§ Directions
Every record is to be restated exactly, with nothing left out.

[Stored items]
▽
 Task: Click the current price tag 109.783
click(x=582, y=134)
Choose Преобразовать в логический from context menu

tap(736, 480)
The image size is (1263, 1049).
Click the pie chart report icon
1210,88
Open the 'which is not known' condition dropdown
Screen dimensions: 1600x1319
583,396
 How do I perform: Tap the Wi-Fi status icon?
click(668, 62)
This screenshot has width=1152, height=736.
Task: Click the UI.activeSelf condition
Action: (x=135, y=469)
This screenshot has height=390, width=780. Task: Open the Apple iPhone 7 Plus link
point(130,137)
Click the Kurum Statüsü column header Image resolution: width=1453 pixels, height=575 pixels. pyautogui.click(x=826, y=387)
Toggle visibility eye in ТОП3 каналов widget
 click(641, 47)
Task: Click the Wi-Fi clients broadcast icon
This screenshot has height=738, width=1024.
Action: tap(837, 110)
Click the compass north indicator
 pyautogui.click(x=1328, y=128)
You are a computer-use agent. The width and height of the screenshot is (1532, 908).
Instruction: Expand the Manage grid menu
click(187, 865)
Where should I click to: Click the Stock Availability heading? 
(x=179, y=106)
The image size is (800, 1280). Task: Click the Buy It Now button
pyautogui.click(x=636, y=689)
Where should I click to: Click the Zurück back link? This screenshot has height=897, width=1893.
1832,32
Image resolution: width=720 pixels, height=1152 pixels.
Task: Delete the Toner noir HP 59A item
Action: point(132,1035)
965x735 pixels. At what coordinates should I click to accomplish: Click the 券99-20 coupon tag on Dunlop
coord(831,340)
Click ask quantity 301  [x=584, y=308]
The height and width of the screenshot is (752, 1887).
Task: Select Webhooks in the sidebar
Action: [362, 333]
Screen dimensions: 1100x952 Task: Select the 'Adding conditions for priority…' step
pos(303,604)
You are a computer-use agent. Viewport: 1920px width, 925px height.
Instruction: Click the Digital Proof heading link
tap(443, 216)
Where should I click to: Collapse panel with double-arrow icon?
△
§ Exercise output
 Task: Click the current price tag 109.783
click(x=582, y=134)
Choose Преобразовать в логический from context menu

tap(736, 480)
The image size is (1263, 1049).
Click the pie chart report icon
1210,88
Open the 'which is not known' condition dropdown
Screen dimensions: 1600x1319
583,396
 How do I perform: Tap the Wi-Fi status icon?
click(668, 62)
This screenshot has width=1152, height=736.
Task: Click the UI.activeSelf condition
Action: (x=135, y=469)
This screenshot has height=390, width=780. Task: Open the Apple iPhone 7 Plus link
point(130,137)
Click the Kurum Statüsü column header Image resolution: width=1453 pixels, height=575 pixels. pyautogui.click(x=826, y=387)
Toggle visibility eye in ТОП3 каналов widget
 click(641, 47)
Task: Click the Wi-Fi clients broadcast icon
This screenshot has height=738, width=1024.
Action: tap(837, 110)
Click the compass north indicator
 pyautogui.click(x=1328, y=128)
You are a computer-use agent. The width and height of the screenshot is (1532, 908).
Instruction: Expand the Manage grid menu
click(187, 865)
Where should I click to: Click the Stock Availability heading? 
(x=179, y=106)
The image size is (800, 1280). Task: Click the Buy It Now button
pyautogui.click(x=636, y=689)
Where should I click to: Click the Zurück back link? This screenshot has height=897, width=1893.
1832,32
Image resolution: width=720 pixels, height=1152 pixels.
Task: Delete the Toner noir HP 59A item
Action: point(132,1035)
965x735 pixels. At what coordinates should I click to accomplish: Click the 券99-20 coupon tag on Dunlop
coord(831,340)
Click ask quantity 301  [x=584, y=308]
The height and width of the screenshot is (752, 1887).
Task: Select Webhooks in the sidebar
Action: [362, 333]
Screen dimensions: 1100x952 Task: Select the 'Adding conditions for priority…' step
pos(303,604)
You are a computer-use agent. Viewport: 1920px width, 925px height.
Instruction: Click the Digital Proof heading link
tap(443, 216)
Where should I click to: Collapse panel with double-arrow icon?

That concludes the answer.